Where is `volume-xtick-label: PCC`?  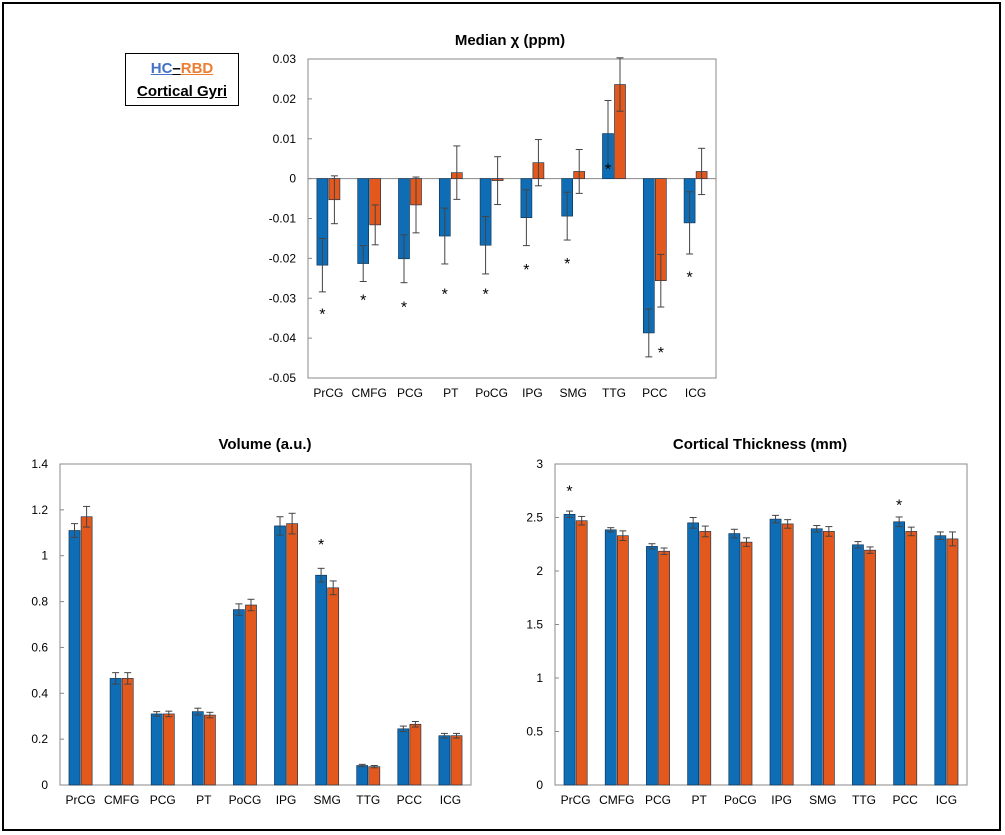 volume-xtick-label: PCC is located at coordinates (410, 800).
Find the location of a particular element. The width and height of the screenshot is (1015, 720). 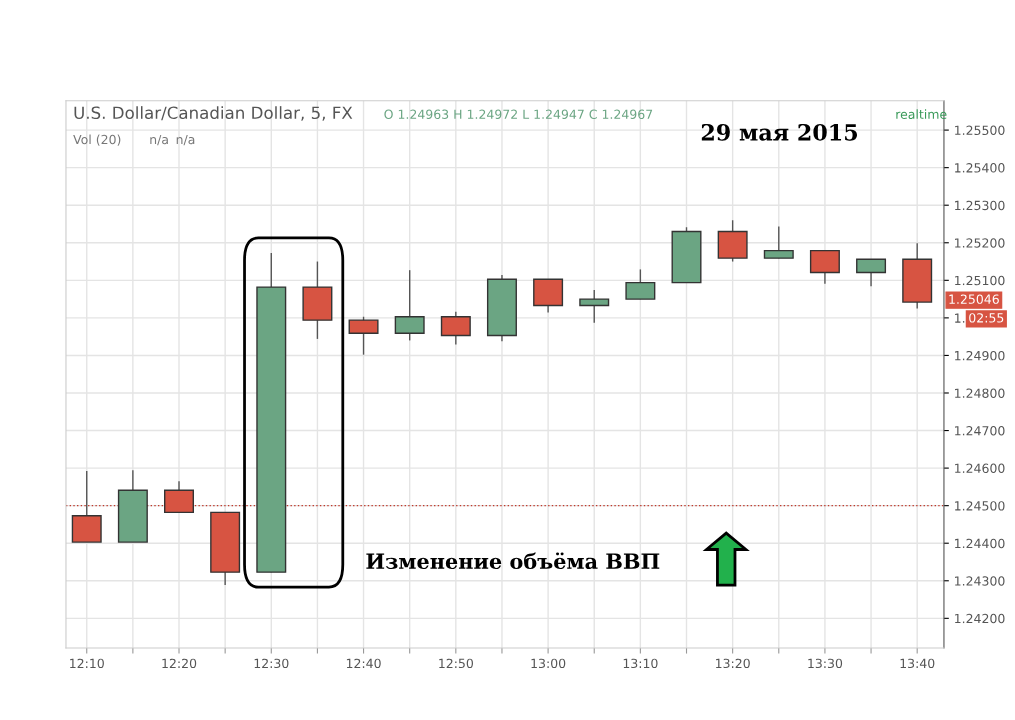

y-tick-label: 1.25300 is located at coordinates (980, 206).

* * *

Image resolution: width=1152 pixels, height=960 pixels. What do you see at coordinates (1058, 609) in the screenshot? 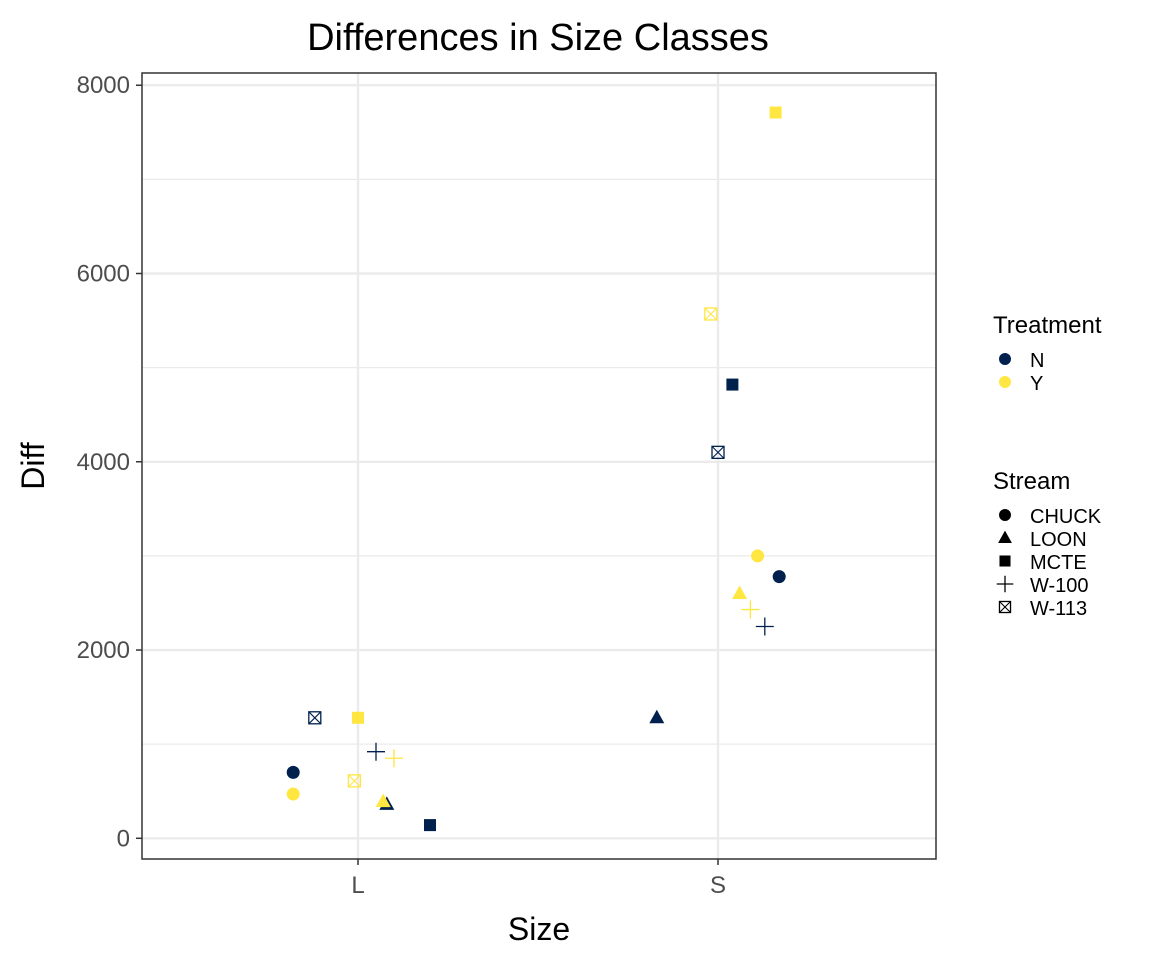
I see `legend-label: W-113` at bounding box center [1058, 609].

→ TASK DESCRIPTION
Rewrite the entries from the line with "Image resolution: width=1152" to the line with "center [1058, 609].", both included, replacing "screenshot" with "screen capture" and leaving everything else unchanged. Omit the pictures from the result.

→ TASK SOLUTION
Image resolution: width=1152 pixels, height=960 pixels. What do you see at coordinates (1058, 609) in the screen capture? 
I see `legend-label: W-113` at bounding box center [1058, 609].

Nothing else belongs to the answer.